Old Man Yelling at [Dark, Ominous] Clouds

Think of this as Part Two of my last post, Further Proof That the Apocalypse is Upon Us.

That’s me, to the right, said “Old Man’ of the title to this piece. No question, I’m old. According to at least one of my readers, (I presume) a millennial, I’m also clueless, at least to the extent I’m resistant to newer manifestations of ‘photography.’ In response to my last post, he submitted a reader’s comment dismissing me as “an old man yelling at clouds,” the proverbial addled old guy standing in his bathrobe yelling at the kids playing ball in the street, the smug implication being that the world has long ago passed me and my kind by, and I should wake up, take note of the fact and move the hell out of the way while a new generation advances our notions of creative possibilities.

Specifically, my previous post concerned my off-hand dismissal of the “photographs” of a guy who authored a piece wherein he extolled the virtues of current digital photography tech and used examples of his work to bolster his claim that current digital technologies make it difficult to not take a great photo.
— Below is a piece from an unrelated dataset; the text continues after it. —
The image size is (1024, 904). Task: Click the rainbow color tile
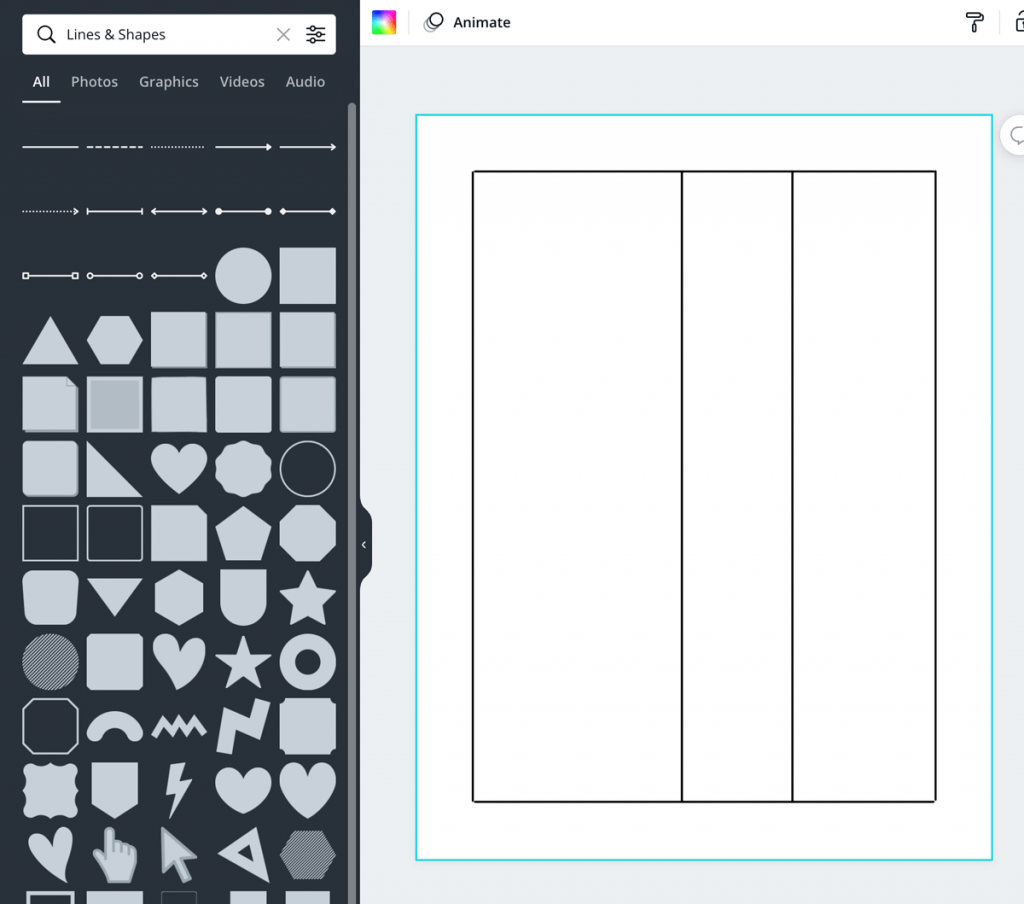pos(385,21)

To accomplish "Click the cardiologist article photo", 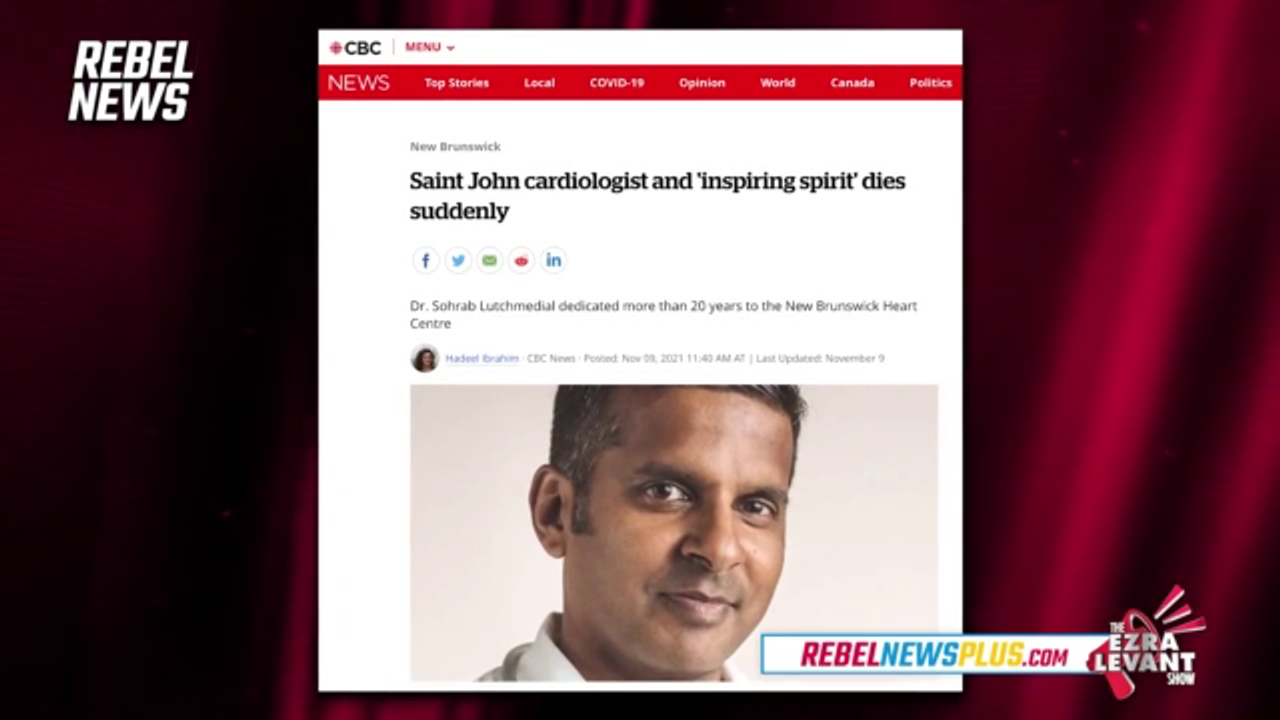I will point(674,533).
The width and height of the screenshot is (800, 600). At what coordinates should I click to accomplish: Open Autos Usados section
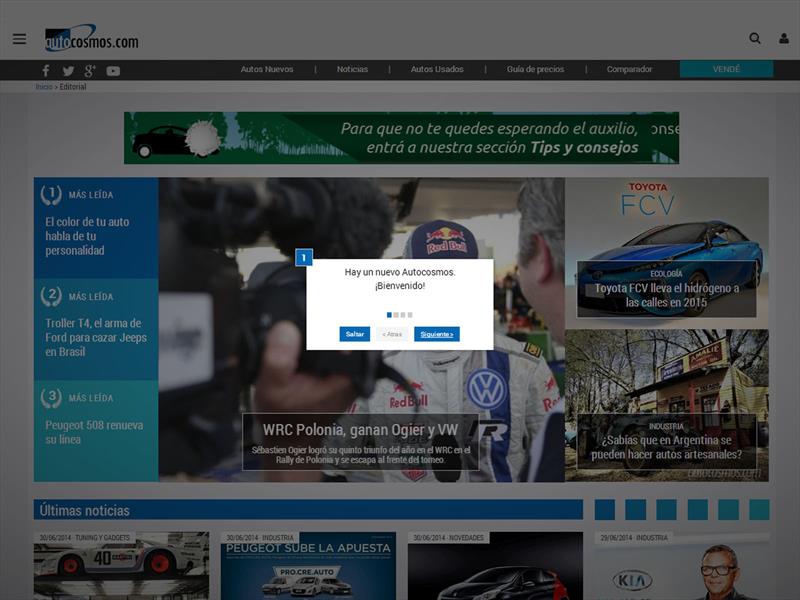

I metaphorically face-palmed at his claim and the “photos” illustrating it. While I didn’t come out and say it, you could infer that I found the illustrating photos to be bad, bad in a way that only someone profoundly unaware of their aesthetic incompetence could produce. And then, after taking a deeper dive into his website, it turns out he’s a relatively well-known “photographer,” having shot stuff for all sorts of ‘hip’ publications. Holy shit, I thought to myself, has it come to this, that these hyper-processed, computer-generated in-your-face graphic simulacra are now what the millennial generation consider to be ‘photography?’ Is this what we now hold out as excellence, what current ‘photographers’ are aspiring to? No thanks. If you know the history of the medium and the necessary role photography plays in the visual arts and the larger culture, if you knew the etymology of the definition ‘photography,’ if you’d read Barthes or Sontag, if you’ve ever developed a negative and wet printed it, you wouldn’t tell me that what this guy is doing is ‘photography,’ because it’s not.

So I wrote about it; there was something unsettling about the fact that the mass understanding of ‘photography’ could have arrived here, at this point; that we’d gotten here, at a place so far removed from a traditional understanding of the medium…and nobody really notices, probably because they’ve come of age in the digital era – an era wherein graphic novels, video games, photo apps and augmented realities are “the real”; because they’re so profoundly ignorant about photography and its history as a visual art, and have no real understanding of the radical shift in consciousness this all entails.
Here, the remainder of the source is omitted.